++++ Information
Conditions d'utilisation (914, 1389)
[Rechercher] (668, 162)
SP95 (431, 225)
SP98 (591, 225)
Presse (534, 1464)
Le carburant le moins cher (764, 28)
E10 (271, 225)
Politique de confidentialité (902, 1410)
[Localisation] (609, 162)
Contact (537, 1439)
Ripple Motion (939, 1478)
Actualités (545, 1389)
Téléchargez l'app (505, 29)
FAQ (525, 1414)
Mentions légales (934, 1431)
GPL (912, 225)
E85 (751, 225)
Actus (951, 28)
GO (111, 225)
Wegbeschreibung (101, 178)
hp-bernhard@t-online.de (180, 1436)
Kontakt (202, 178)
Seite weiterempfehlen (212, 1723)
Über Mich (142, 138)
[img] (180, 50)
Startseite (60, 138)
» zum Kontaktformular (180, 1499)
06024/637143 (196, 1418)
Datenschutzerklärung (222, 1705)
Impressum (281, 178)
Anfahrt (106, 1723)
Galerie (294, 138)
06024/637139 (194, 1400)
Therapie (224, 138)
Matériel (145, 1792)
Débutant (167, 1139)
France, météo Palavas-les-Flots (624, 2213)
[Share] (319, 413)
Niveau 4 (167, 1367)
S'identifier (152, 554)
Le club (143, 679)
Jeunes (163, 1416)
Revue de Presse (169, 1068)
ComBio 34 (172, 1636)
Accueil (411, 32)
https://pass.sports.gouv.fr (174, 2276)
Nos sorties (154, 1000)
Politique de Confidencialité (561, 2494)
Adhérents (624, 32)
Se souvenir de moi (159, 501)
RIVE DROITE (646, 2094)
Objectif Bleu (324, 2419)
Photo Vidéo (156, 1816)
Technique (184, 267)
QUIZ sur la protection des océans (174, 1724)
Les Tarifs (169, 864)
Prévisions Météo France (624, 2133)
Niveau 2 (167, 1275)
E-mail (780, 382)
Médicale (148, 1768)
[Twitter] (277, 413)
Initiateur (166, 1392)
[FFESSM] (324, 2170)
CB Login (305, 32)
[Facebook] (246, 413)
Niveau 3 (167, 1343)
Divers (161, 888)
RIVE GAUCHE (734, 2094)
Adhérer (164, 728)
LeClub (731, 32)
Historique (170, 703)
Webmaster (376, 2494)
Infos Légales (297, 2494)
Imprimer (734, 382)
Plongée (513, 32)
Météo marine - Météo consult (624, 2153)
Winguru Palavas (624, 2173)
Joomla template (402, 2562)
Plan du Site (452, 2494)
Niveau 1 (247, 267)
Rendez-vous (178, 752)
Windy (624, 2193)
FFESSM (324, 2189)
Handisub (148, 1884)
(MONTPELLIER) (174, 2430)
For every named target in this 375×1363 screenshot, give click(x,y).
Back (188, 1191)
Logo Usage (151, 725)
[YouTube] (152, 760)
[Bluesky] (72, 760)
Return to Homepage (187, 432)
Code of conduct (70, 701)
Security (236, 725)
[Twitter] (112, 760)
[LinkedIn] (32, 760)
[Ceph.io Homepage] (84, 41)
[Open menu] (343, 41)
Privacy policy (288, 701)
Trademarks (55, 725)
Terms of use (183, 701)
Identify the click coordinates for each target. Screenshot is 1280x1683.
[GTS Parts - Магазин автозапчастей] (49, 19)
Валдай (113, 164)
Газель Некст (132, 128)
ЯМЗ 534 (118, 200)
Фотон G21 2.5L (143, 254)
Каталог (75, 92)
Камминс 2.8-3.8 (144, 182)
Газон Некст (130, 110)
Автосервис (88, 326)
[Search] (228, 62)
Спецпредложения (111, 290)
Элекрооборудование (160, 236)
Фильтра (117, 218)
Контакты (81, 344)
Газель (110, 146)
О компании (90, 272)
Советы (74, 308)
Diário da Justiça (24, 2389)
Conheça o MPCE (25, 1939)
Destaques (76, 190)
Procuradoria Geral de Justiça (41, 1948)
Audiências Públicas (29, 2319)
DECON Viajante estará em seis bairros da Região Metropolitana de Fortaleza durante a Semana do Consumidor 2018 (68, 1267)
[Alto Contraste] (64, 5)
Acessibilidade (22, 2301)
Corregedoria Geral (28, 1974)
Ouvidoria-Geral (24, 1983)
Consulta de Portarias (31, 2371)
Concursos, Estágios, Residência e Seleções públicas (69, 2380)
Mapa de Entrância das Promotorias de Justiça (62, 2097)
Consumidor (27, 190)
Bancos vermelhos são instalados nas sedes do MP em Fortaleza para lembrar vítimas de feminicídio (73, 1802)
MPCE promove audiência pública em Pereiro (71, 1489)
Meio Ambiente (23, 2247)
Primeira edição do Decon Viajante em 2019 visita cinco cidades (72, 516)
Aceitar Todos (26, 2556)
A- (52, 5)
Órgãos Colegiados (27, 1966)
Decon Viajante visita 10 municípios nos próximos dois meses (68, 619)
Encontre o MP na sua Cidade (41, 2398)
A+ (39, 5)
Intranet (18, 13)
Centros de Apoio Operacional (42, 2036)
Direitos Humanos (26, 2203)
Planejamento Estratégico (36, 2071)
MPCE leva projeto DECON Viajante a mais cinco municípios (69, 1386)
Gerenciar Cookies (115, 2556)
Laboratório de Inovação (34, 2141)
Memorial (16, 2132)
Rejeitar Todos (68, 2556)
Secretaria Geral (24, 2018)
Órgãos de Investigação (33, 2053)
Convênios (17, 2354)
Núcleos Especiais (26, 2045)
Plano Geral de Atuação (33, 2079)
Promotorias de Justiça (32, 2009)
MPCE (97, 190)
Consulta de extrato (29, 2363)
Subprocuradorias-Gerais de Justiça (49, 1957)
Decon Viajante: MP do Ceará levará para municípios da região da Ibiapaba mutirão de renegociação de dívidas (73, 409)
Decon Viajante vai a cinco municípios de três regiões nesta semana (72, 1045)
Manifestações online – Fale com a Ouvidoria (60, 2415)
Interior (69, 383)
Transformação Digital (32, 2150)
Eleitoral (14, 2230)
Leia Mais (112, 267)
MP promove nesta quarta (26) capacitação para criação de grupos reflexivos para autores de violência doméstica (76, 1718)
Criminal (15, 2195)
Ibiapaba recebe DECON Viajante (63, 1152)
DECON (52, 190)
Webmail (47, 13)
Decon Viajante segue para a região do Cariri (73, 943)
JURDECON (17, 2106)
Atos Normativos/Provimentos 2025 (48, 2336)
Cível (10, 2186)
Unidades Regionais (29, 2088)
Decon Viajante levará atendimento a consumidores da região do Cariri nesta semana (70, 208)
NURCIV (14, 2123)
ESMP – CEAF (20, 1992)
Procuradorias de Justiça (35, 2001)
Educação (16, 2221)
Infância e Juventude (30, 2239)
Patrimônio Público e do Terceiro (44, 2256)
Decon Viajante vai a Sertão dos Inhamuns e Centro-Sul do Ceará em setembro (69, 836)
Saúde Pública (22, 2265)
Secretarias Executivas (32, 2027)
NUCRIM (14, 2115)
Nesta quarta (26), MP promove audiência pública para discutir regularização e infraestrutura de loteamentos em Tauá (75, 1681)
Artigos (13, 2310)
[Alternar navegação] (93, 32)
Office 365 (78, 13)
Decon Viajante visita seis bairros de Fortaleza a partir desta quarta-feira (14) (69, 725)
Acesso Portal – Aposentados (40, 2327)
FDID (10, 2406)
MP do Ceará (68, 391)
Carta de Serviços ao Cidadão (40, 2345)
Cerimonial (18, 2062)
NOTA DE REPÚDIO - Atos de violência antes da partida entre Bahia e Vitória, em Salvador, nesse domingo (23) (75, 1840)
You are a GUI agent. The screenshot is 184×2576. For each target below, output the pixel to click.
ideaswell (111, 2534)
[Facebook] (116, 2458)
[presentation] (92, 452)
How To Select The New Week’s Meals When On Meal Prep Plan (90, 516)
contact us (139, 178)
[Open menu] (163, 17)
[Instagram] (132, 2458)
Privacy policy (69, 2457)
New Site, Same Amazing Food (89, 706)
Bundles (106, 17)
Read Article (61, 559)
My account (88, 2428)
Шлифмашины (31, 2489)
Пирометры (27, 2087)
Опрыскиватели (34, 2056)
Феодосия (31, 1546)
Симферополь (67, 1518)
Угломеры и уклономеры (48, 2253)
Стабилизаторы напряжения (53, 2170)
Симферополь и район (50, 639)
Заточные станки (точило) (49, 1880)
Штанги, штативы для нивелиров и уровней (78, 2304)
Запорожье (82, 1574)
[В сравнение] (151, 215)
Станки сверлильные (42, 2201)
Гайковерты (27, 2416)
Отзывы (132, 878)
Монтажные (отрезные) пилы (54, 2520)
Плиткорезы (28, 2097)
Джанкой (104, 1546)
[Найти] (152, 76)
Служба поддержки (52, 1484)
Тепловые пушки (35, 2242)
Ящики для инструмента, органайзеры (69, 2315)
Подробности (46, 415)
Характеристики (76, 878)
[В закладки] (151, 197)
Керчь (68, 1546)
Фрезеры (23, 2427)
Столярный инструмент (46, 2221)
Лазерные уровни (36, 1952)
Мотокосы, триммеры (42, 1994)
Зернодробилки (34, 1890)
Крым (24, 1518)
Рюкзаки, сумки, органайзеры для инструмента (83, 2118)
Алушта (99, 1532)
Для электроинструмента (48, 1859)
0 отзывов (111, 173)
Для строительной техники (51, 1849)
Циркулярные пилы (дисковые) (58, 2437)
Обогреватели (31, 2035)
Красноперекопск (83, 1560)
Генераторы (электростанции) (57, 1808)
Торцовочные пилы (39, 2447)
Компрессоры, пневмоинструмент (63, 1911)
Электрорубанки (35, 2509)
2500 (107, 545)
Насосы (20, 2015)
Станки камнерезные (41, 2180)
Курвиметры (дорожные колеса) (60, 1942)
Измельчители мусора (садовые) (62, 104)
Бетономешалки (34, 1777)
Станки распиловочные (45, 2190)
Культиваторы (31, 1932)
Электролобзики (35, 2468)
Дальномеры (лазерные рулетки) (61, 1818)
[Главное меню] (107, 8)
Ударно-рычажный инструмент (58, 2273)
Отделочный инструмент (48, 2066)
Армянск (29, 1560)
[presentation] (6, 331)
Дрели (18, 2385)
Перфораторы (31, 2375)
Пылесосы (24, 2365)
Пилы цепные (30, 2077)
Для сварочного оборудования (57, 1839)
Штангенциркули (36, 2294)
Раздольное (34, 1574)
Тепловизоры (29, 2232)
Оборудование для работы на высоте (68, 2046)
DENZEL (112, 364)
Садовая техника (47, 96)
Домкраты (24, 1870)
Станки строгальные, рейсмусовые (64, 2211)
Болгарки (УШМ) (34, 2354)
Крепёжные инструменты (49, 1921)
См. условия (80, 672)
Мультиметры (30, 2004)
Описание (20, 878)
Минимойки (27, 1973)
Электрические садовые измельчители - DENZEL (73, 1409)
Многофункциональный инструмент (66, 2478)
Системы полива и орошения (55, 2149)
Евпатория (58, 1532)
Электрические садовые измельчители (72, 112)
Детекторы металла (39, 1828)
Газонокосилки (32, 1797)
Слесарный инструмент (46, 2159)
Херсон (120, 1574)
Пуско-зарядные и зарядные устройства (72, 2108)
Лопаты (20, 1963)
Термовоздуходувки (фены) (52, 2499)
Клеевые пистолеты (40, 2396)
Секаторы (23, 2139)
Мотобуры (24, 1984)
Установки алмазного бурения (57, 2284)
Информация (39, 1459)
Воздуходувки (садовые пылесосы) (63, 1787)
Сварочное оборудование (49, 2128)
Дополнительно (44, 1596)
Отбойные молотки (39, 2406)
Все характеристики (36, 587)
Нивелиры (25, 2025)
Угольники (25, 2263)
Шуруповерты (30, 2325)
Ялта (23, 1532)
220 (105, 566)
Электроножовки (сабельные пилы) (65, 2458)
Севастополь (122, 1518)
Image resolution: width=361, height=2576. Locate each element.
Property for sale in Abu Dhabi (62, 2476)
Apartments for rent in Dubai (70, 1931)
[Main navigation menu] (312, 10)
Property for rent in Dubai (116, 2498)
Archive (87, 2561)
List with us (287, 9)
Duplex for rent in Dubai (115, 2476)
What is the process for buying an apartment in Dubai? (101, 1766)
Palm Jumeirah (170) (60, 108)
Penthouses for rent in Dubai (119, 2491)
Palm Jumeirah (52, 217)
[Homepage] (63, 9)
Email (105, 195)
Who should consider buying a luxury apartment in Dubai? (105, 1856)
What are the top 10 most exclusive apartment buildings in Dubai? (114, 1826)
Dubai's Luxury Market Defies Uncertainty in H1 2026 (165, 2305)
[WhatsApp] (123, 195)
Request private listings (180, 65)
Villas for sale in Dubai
++++++++
▶ Work instructions:
In the entries above, find the line with "You are a GUI" and the line with "Курвиметры (дорожные колеса) (60, 1942)", then restate word for word both of them and every line between, with nothing more.

▶ Exercise output:
You are a GUI agent. The screenshot is 184×2576. For each target below, output the pixel to click.
ideaswell (111, 2534)
[Facebook] (116, 2458)
[presentation] (92, 452)
How To Select The New Week’s Meals When On Meal Prep Plan (90, 516)
contact us (139, 178)
[Open menu] (163, 17)
[Instagram] (132, 2458)
Privacy policy (69, 2457)
New Site, Same Amazing Food (89, 706)
Bundles (106, 17)
Read Article (61, 559)
My account (88, 2428)
Шлифмашины (31, 2489)
Пирометры (27, 2087)
Опрыскиватели (34, 2056)
Феодосия (31, 1546)
Симферополь (67, 1518)
Угломеры и уклономеры (48, 2253)
Стабилизаторы напряжения (53, 2170)
Симферополь и район (50, 639)
Заточные станки (точило) (49, 1880)
Штанги, штативы для нивелиров и уровней (78, 2304)
Запорожье (82, 1574)
[В сравнение] (151, 215)
Станки сверлильные (42, 2201)
Гайковерты (27, 2416)
Отзывы (132, 878)
Монтажные (отрезные) пилы (54, 2520)
Плиткорезы (28, 2097)
Джанкой (104, 1546)
[Найти] (152, 76)
Служба поддержки (52, 1484)
Тепловые пушки (35, 2242)
Ящики для инструмента, органайзеры (69, 2315)
Подробности (46, 415)
Характеристики (76, 878)
[В закладки] (151, 197)
Керчь (68, 1546)
Фрезеры (23, 2427)
Столярный инструмент (46, 2221)
Лазерные уровни (36, 1952)
Мотокосы, триммеры (42, 1994)
Зернодробилки (34, 1890)
Крым (24, 1518)
Рюкзаки, сумки, органайзеры для инструмента (83, 2118)
Алушта (99, 1532)
Для электроинструмента (48, 1859)
0 отзывов (111, 173)
Для строительной техники (51, 1849)
Циркулярные пилы (дисковые) (58, 2437)
Обогреватели (31, 2035)
Красноперекопск (83, 1560)
Генераторы (электростанции) (57, 1808)
Торцовочные пилы (39, 2447)
Компрессоры, пневмоинструмент (63, 1911)
Электрорубанки (35, 2509)
2500 (107, 545)
Насосы (20, 2015)
Станки камнерезные (41, 2180)
Курвиметры (дорожные колеса) (60, 1942)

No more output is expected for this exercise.